Based on the BLASTn results and phylogenetic analysis, it can be assumed that the integration events recorded here are unlikely of recent nature and most probably occurred at some point during the species evolution. The diploid genome used in this work originated from CADL alfalfa (Cultivated Alfalfa at the Diploid Level), developed from cultivated tetraploids using haploidy, with breeding and selection [17]. It is, therefore, plausible that EPRVs identified in the CADL genome could be traced back to the tetraploid germplasm. This implies that they have reached fixation in the alfalfa genome, were inherited as alleles, and may presumably carry a functional load [12, 18].

Of two classes of EPRVs, only FMV-like sequences were found in most chromosomal sets of the tetraploid genome (Table 1). This may suggest, although speculatively due to the small size of the FMV inserts, that the integration events occurred before the whole genome duplication and both diploid progenitors of the tetraploid genome [19] contained EPRVs.

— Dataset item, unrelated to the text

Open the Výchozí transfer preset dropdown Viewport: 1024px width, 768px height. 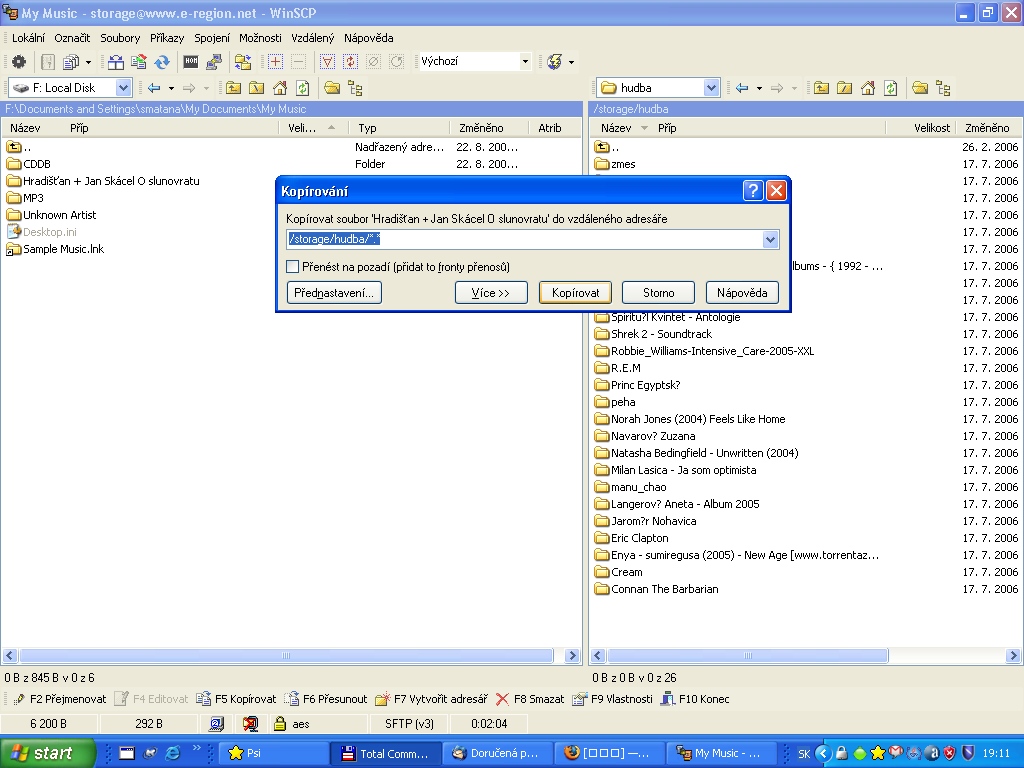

Hypothetically, uncovering the orthologous viral sequences in the genome of M. truncatula may further postpone the timetable of the integration events to at least ~ 5.3 million years ago, before alfalfa divergence from M. truncatula [14]. Therefore, it appears that EPRVs are stable constituents of the host genome. As a result, they could potentially acquire functional roles in alfalfa’s normal growth, organ development, metabolism, and response to environmental stresses [12]. It cannot be ruled out that EPRVs in alfalfa may also represent a source of infection.